Okay, I thought, "since I need an ID to work with I'll move this to after_save," like so:

  def after_save     make_journal_name     make_inbound_email     self.save   end

but that creates an infinite loop.

At this point, I'm sort of stumped for what to do...thoughts on how I could make this work?

I don't really understand why you need these columns as they could easily be computed on the fly by the model with simple methods.

If you really, really want to do this, you can update the record with raw SQL instead of using self.save. From memory: execute("UPDATE #{table_name} SET inbound_email = '#{make_inbound_email}', journal_name = '#{make_journal_name}' WHERE id = '#{id}'") It would work with your current make_* methods as they return the value they set in the model which have the added benefit that your model is in sync with the DB.

But I'd really like to know why you have to break database basic normalization rules (don't put twice the same data in your database to avoid inconsistencies, should be part of the "first normal form" if my old DB courses serve me right).

Lionel

Thank you for your response.

· · · ·

WHAT IS EXPECTED = In the after_save discussion above, copy the part starting with "If you really, really" and going on through "serve me right)." word for word.

DATASET EXCERPTS =
· · · ·

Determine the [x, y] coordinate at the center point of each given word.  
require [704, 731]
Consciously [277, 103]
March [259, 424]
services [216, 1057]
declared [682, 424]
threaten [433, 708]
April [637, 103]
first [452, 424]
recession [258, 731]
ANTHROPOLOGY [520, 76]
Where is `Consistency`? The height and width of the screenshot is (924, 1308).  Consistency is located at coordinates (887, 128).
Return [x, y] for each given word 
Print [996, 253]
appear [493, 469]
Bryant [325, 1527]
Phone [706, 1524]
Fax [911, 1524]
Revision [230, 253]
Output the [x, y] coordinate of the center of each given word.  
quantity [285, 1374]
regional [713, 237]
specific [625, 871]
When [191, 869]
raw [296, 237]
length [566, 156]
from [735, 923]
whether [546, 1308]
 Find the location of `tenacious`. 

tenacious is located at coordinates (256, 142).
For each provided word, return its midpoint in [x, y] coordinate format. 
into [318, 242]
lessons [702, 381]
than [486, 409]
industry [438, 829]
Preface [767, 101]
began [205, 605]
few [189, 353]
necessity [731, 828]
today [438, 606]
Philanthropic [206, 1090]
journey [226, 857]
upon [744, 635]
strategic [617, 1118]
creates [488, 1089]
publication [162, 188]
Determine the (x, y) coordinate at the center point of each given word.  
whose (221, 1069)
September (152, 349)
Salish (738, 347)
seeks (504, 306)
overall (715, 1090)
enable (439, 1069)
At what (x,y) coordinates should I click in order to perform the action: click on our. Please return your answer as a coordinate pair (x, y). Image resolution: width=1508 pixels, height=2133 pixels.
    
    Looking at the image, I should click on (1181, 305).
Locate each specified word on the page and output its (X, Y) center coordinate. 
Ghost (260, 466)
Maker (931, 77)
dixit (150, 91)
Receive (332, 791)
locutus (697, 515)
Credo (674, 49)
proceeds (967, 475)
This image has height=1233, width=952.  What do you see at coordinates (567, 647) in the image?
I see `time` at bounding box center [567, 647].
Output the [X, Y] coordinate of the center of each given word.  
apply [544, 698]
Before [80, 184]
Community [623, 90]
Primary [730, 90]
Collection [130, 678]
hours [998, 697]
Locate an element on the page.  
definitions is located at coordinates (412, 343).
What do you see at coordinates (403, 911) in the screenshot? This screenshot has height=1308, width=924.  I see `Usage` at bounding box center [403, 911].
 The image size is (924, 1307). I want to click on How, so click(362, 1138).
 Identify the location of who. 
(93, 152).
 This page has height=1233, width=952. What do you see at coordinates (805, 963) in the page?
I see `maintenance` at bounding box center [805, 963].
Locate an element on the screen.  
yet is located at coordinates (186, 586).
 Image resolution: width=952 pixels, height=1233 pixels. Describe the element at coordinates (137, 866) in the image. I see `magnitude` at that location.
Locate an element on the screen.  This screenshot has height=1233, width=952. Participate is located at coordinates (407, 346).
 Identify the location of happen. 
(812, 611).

· · · ·

OUTPUT FOR THIS TASK =
If you really, really want to do this, you can update the record with raw SQL instead of using self.save. From memory: execute("UPDATE #{table_name} SET inbound_email = '#{make_inbound_email}', journal_name = '#{make_journal_name}' WHERE id = '#{id}'") It would work with your current make_* methods as they return the value they set in the model which have the added benefit that your model is in sync with the DB.

But I'd really like to know why you have to break database basic normalization rules (don't put twice the same data in your database to avoid inconsistencies, should be part of the "first normal form" if my old DB courses serve me right).